With these fast growing datasets, it is challenging to focus on the data trends and the correlations between data. There is a great need of robust and real-time techniques to cope with velocity of the data generation and processing.

Veracity

Sometimes, the sensors in a CPS generate erroneous data, or some data is missed due to erroneous communication. Therefore, it is challenging to find trustworthiness of the data.

Value

The main challenge of interfacing CPS is to transform the collected raw data into useful information in order to facilitate the decision making process. The efficient transformation techniques are needed to provide the accurate value of the information.

Query Load

Generally, the query loads vary and are unpredictable. Due to lack of flexibility, it is complex to handle these variations. Conti et al. [94] proposed a new term data vitalization to sense the query load variations.

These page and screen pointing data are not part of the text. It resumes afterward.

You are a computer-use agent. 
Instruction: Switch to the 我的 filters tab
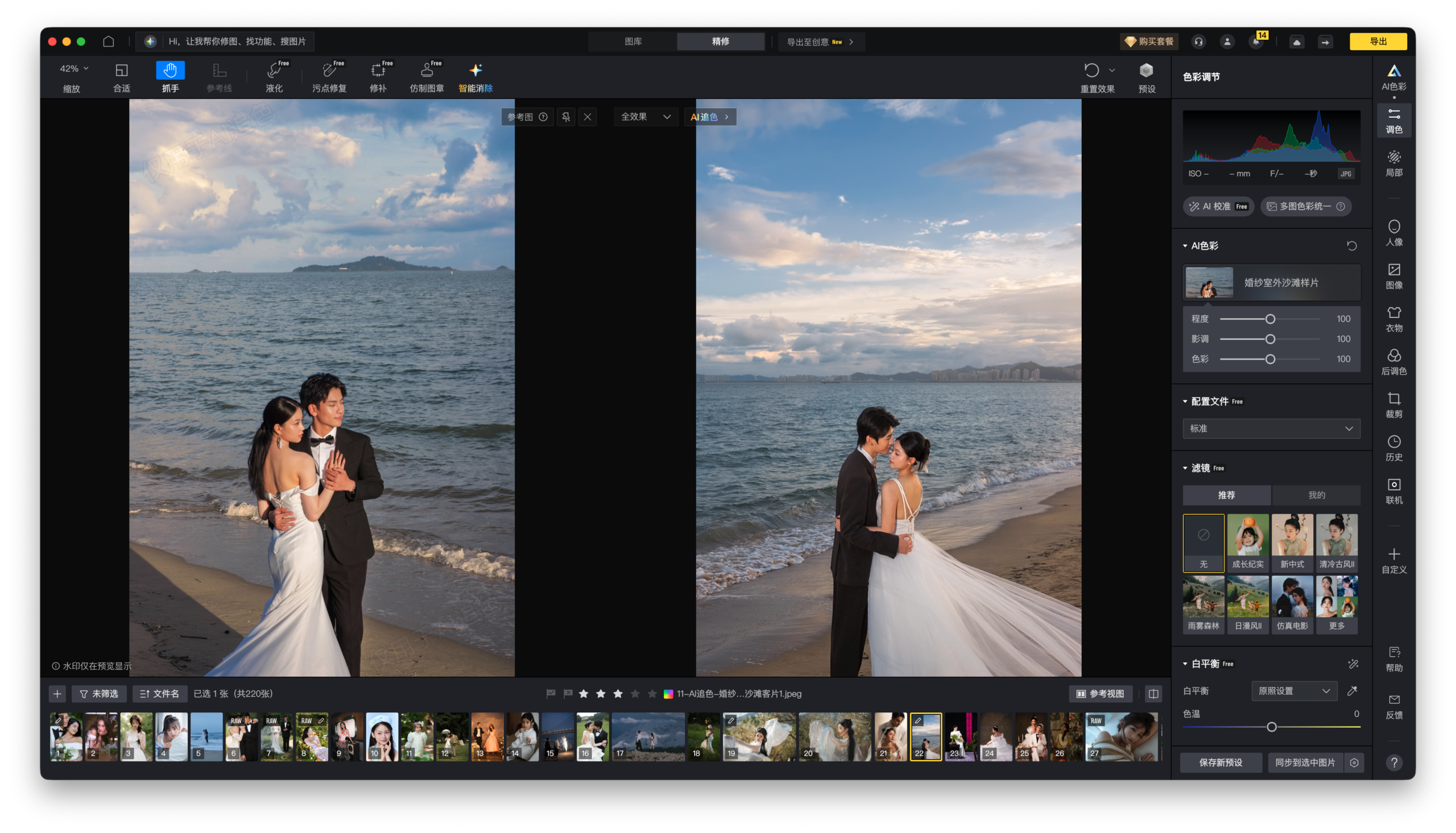(x=1316, y=495)
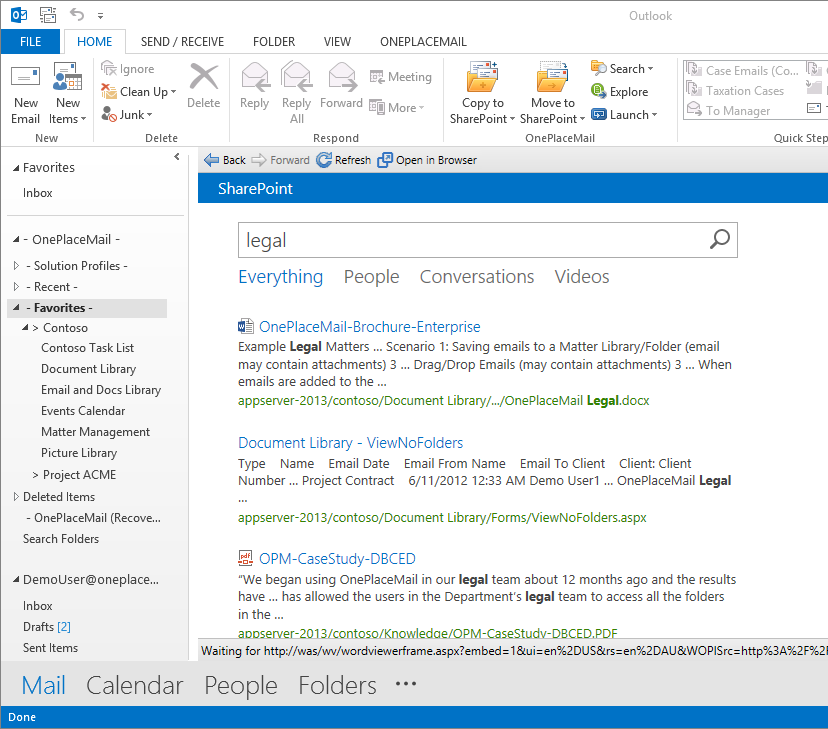Filter results by the People link
This screenshot has width=828, height=729.
pyautogui.click(x=371, y=277)
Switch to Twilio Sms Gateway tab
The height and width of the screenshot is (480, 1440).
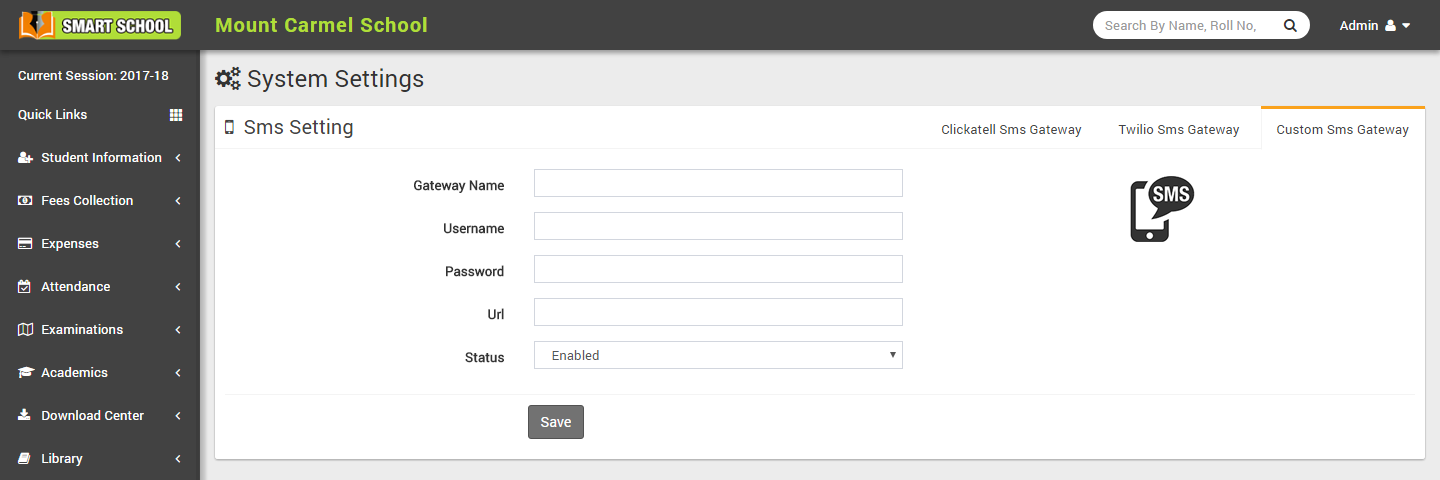pyautogui.click(x=1178, y=129)
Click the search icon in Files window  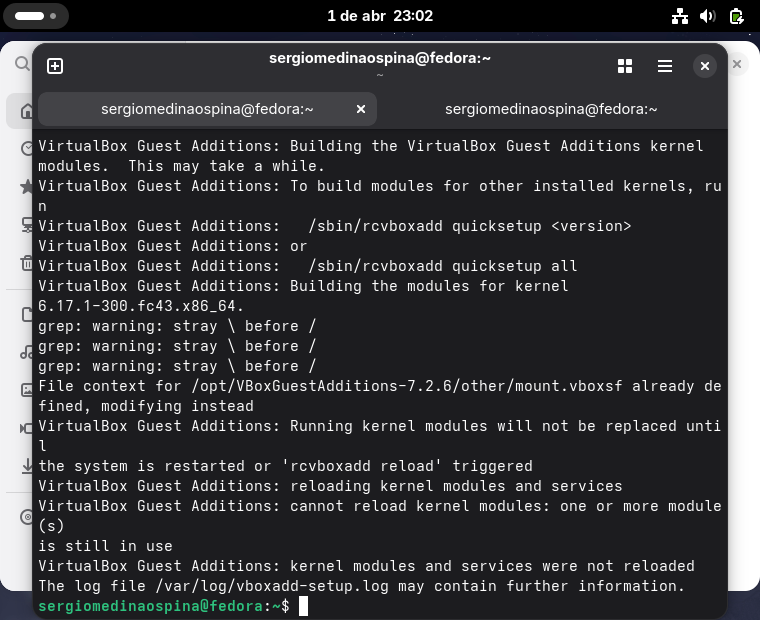(21, 64)
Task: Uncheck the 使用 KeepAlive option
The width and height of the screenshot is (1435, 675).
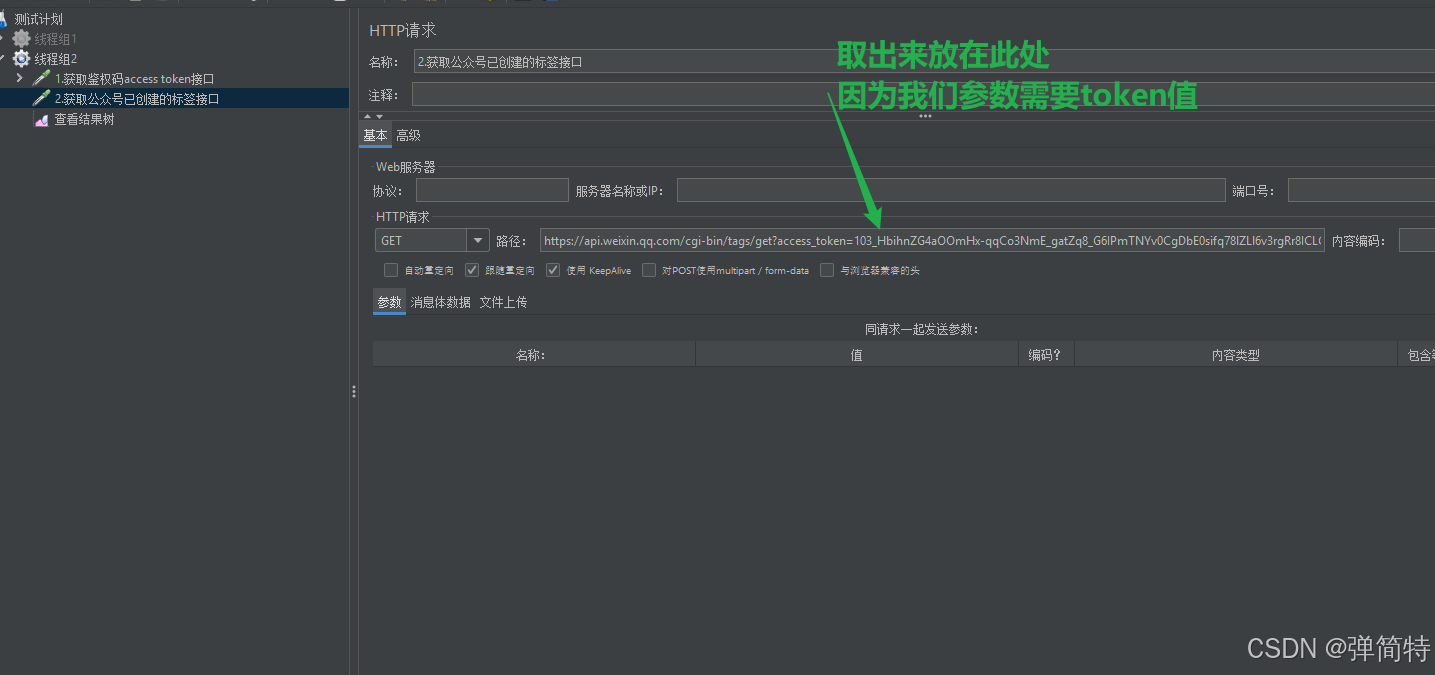Action: (553, 270)
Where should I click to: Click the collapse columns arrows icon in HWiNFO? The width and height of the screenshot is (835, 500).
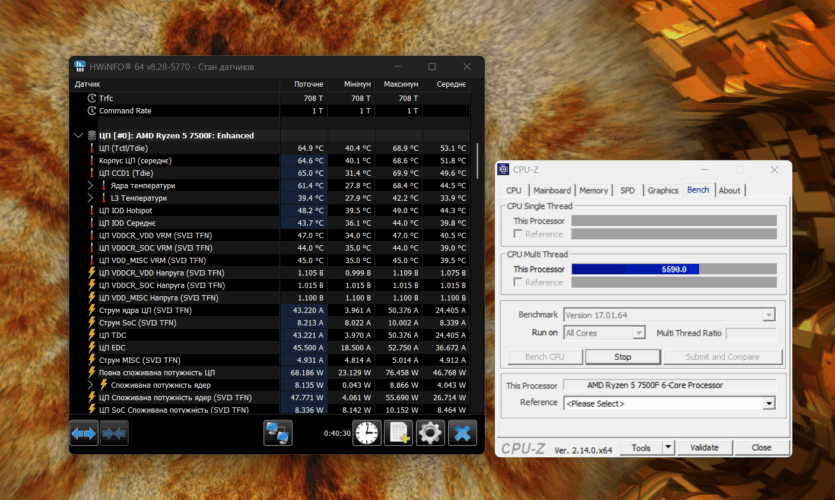click(114, 433)
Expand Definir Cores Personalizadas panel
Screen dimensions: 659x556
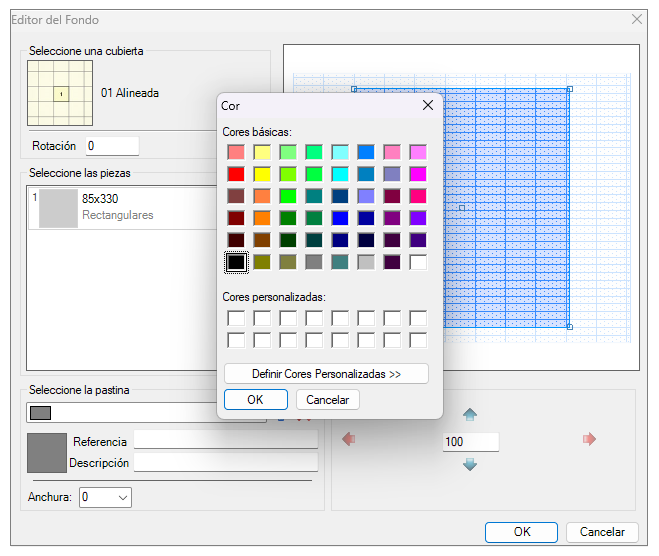tap(327, 374)
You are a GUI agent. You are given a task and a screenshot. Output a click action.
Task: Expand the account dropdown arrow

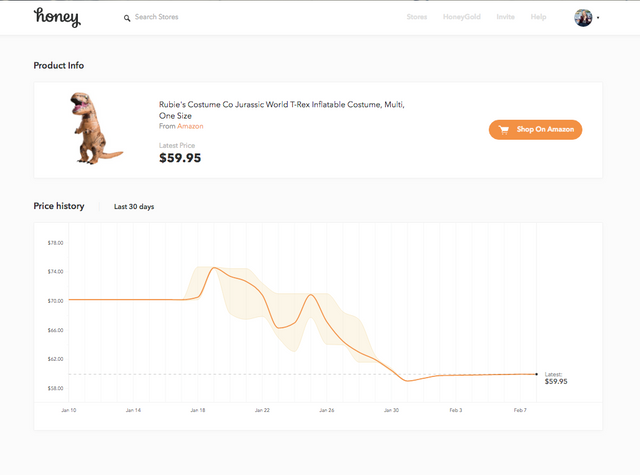(x=598, y=18)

There is still lot of work needed to optimize the query load in accordance with the needed information and available resources.

Quality of Service

The methodologies to precisely capture and communicate information and the quality needs of an application should be researched. Due to increase in scalability and complexity of data, the computational techniques and their results are very complex to reproduce. Thus, the relationship between data from information producing systems and the operational systems need to be studied such that application’s quality of service requirements are fulfilled efficiently.

Knowledge Association

The constant sensor data streams are required to be processed by CPS. These streams need to be efficiently associated with the existing knowledge [6, 58]. For the complex and uncertain data, the temporal and spatial correlations must be used with data mining tools to retrieve valuable knowledge [6]. There is very little work in this direction, and more research is needed for efficient knowledge association across CPS.

Open CPS Architecture

A new open architecture is required, which can be customized in different situations by different application scenarios. The physical components are mostly unreliable; tools are needed to build a reliable CPS that should be resilient to tolerate malicious attacks on the data [57]. For the complex design of CPS, new modeling and analytical tools are essential to be utilized [95].

6 Conclusion

In the era of advanced computing, there is an emergent and rapid technological enhancements in the fields of embedded systems, human computer interaction, cloud computing, data analysis, cyber-physical systems, and many other computing aspects. Cyber-physical systems, a new wave of computing, have enabled many applications that were not practical before. The data from cyber-physical systems is enormous and growing constantly which poses many challenges in this field. This chapter discusses the state-of-the-art of the cyber-physical systems from big data perspective. The data generation sources, cyberspace paradigms, and interfacing them with the physical and cyber world have been discussed. From data generation to its storage, different phases of data management for interfacing the two worlds have also been elaborated. The main issues are efficient storage and processing of cyber-physical systems big data. The cyber-physical system cloud computing infrastructure has also been discussed which provides the framework to interface with the computing devices. Furthermore, the research issues related to big data in cyber-physical systems have been highlighted. The cyber-physical systems are in its way of development; therefore, significant issues and challenges must be addressed by researchers for long-term success.